11β‐HSD1 Mediates Insulin Resistance and Type 2 Diabetes Mellitus through JNK Activation

Background Obesity‐induced insulin resistance is the major determinant of metabolic syndrome, which precedes the development of type 2 diabetes mellitus.11β‐Hydroxysteroid dehydrogenase type 1 (11β‐HSD1) is considered a potential therapeutic target in the treatment of type 2 diabetes mellitus, while the potential mechanism is not very clearly identified.
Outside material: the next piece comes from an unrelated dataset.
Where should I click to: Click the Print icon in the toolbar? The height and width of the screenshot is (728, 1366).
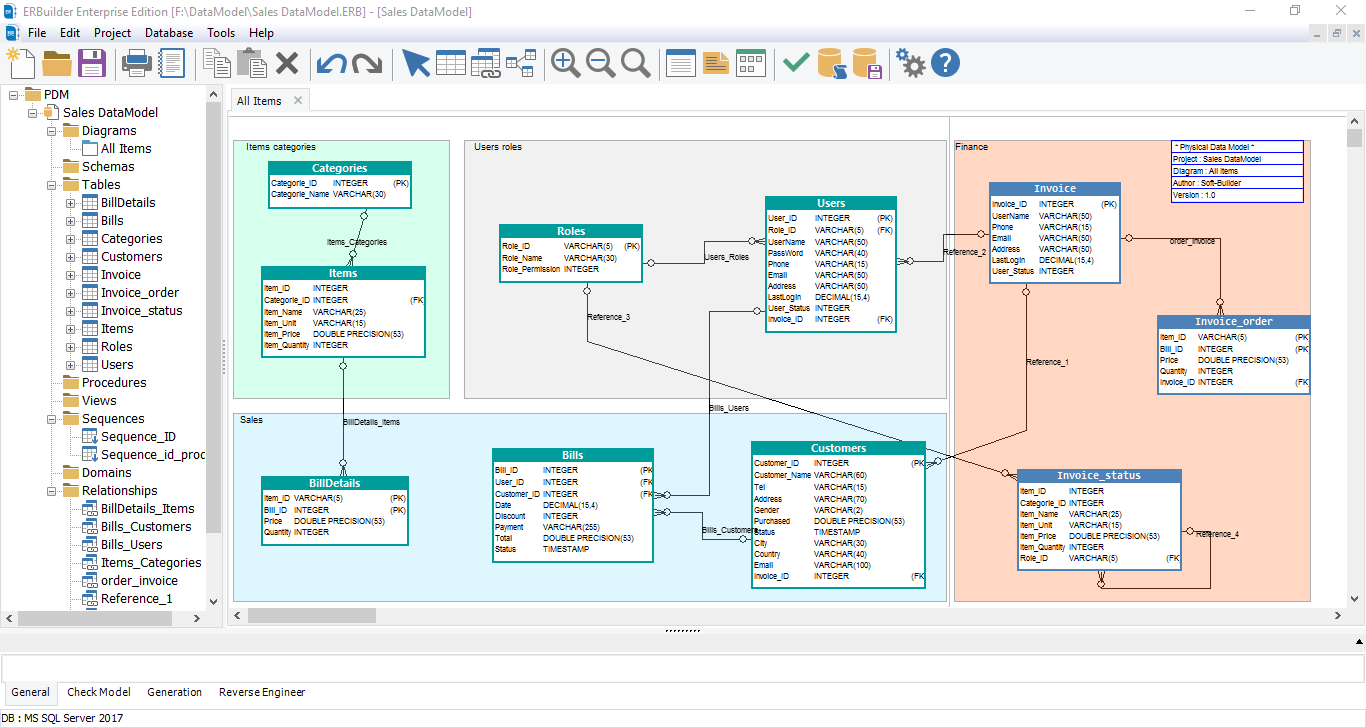coord(137,62)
Methods In vitro cultured 3T3‐L1 pre‐adipocytes, prednisone and over‐expressed 11β‐HSD1 were used to induce insulin resistance. Type 2 diabetes mellitus mouse models were treated with 11β‐HSD1 inhibitor PF00195715 and JNK inhibitor C66 by gavage, respectively. Results Stimulation of prednisone or over‐expressed 11β‐HSD1 significantly disturbed insulin signal pathway, decreased AKT phosphorylation and led to insulin resistance, while these effects were reversed by PF00195715 and C66. Either C66 or DN‐JNK significantly attenuated the 11β‐HSD1 over‐expression induced insulin resistance, indicating a mediated role of JNK. Oral administration with either PF00195715 or C66 in mouse models remarkably relieved insulin resistance and type 2 diabetes mellitus. Conclusion 11β‐HSD1 mediates insulin resistance and type 2 diabetes mellitus through JNK activation.